My mom insists they took a bus tour of Lima. My dad doesn't remember. So... that's my funny alt-text.

The contrast between urban and rural environments is again emphasized.

This entire armory of double-edged swords provides Peru with quite the volatile mix, one where even stable situations aren’t wont to survive for very long under rival scrutiny — or even one’s own attempts to remain in power. As with the other scenarios designed by Rangazas, both in The Guerrilla Generation and The British Way, the main question on my mind is how closely this represents the situation that developed historically, not only in terms of events that actually occurred, but also as a possibility-space for investigating the reasons why these insurgencies and government policies succeeded or failed.

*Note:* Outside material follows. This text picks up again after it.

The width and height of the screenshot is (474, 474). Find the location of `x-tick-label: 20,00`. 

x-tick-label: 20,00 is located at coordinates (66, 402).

Peru, it should be noted, is a tricky case. Much of the Government’s material support against the Shining Path came not from the United States, but the Soviet Union; its earlier military dictatorship was both nationalist and left-leaning before a successive coup shifted its comportment rightward; and then there’s the eventual self-coup by President Alberto Fujimori, a political earthquake that only receives a cursory mention on an event card. The limited scope of its portrayal in The Guerrilla Generation elides many of those complexities.

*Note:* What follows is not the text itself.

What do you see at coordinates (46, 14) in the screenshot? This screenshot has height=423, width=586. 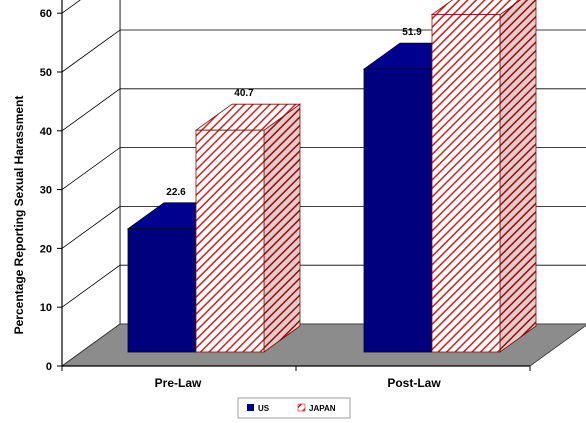 I see `y-tick-label: 60` at bounding box center [46, 14].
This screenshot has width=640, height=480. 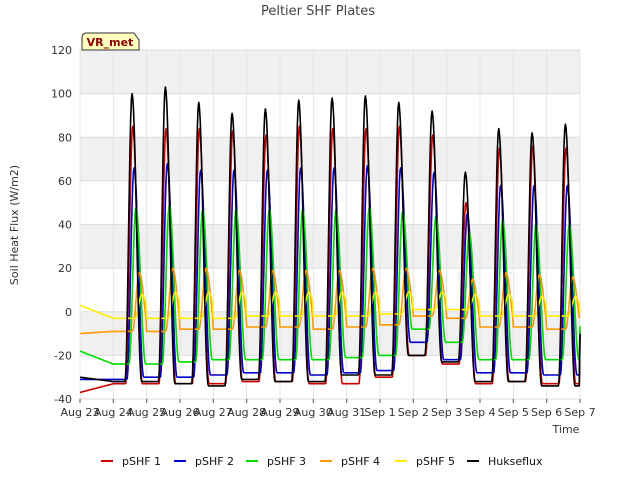 I want to click on legend-item: pSHF 4, so click(x=350, y=462).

To be clear, I’m not pining for some wishy-washy bothsidesism. At times, the Peruvian Government was brutal. So was the Shining Path, uncommonly so, departing from every other Latin American insurgency by exceeding government casualties over the course of the conflict. Personally, the most interesting figures in the conflict are the rondas campesinas, who often struggled to chart a course that would assure them the greatest independence not only from insurgents but also from government oversight. The scenario limits them to markers of expanded Government combat efficiency in the highlands, which short-sells the difficult position they found themselves in. It would have been nice to see their struggle represented more thoroughly.

Then again, none of this is anything new. Wargames have long struggled with the question of how to portray atrocity. More often than not, designers opt to omit them altogether. With the COIN System, Rangazas inherits a model that was crafted to demonstrate approaches to counterinsurgency, only to later deepen its ideological ambitions. For the most part, Rangazas has proven himself capable of overcoming the system’s limitations to reveal the particulars of a wide range of conflicts. But with Peru, the cracks are showing, and they’re ideological more than procedural. Its version of the Shining Path is so inherently corrupt that its essential activities are attended by considerable downsides, while the Government may elect to curb its more vicious impulses and instead focus on civilian outreach. One side has very little agency; the other, an improbable amount.

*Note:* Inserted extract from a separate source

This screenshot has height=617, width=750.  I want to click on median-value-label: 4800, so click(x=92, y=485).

Score: -4 in the Shining Path's favor. Take that, history!

In this alternate history, the Shining Path has dominated the entire country.

What emerges, then, is more descriptive than exploratory. As a scenario, it demonstrates how the Shining Path raised funds through drug trafficking and rural councils, how the country’s impoverished state made it possible for them to squeeze the government toward bankruptcy, how it struggled to spread the revolution into population centers, and how its centralized command was both a source of strength and its ultimate downfall. As for the Government’s reflexive atrocities against indigenous populations, its political infighting, and its vacillating support for the rondas… well, that stuff is mentioned on event cards, if not quite as explicitly modeled.

On the whole, what emerges is a sound, if incomplete, sky-high snapshot of an insurgency that is still technically operative today, if dramatically reduced in strength and territory. And next time, we’ll see the script flipped as a revolutionary government faces an anti-communist insurgency with considerable foreign backing.

 

A complimentary copy of The Guerrilla Generation was provided by the publisher.